◆ **Your objective**: Restate only the tail of the data below, starting at the line that contains "How do I perform: Click" and including the last line, word for word.

◆ **Material provided**:
______

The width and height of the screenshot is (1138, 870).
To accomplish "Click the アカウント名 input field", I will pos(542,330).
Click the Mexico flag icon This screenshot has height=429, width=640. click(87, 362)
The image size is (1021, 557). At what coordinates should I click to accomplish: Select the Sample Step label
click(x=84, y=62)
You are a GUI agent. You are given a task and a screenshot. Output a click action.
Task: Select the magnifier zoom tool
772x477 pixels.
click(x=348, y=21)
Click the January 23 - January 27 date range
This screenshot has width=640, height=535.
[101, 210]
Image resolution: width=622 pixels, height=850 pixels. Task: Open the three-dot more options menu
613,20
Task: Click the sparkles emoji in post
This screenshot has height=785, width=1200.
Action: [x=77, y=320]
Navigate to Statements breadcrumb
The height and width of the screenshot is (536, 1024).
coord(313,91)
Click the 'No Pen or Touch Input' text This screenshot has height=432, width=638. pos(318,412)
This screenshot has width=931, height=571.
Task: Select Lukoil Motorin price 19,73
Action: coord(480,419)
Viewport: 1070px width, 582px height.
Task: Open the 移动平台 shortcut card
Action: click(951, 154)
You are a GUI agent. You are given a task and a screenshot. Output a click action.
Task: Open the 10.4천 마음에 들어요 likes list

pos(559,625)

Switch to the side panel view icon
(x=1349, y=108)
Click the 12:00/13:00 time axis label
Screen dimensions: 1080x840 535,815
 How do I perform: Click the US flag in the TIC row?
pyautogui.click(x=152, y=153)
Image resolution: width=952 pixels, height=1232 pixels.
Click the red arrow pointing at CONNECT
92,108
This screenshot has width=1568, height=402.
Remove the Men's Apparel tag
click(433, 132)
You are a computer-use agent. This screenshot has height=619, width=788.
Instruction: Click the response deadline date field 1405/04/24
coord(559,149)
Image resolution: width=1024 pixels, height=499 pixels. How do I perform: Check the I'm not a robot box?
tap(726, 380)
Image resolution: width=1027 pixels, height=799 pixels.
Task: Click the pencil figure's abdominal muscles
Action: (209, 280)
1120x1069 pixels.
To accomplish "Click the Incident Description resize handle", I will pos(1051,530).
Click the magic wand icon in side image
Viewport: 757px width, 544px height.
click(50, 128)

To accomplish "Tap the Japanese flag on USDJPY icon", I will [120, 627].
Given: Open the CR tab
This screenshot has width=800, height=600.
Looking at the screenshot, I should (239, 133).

______

◆ **Answer box**:
 How do I perform: Click the US flag in the TIC row?
pyautogui.click(x=152, y=153)
Image resolution: width=952 pixels, height=1232 pixels.
Click the red arrow pointing at CONNECT
92,108
This screenshot has width=1568, height=402.
Remove the Men's Apparel tag
click(433, 132)
You are a computer-use agent. This screenshot has height=619, width=788.
Instruction: Click the response deadline date field 1405/04/24
coord(559,149)
Image resolution: width=1024 pixels, height=499 pixels. How do I perform: Check the I'm not a robot box?
tap(726, 380)
Image resolution: width=1027 pixels, height=799 pixels.
Task: Click the pencil figure's abdominal muscles
Action: (209, 280)
1120x1069 pixels.
To accomplish "Click the Incident Description resize handle", I will pos(1051,530).
Click the magic wand icon in side image
Viewport: 757px width, 544px height.
click(50, 128)

To accomplish "Tap the Japanese flag on USDJPY icon", I will [120, 627].
Given: Open the CR tab
This screenshot has width=800, height=600.
Looking at the screenshot, I should (239, 133).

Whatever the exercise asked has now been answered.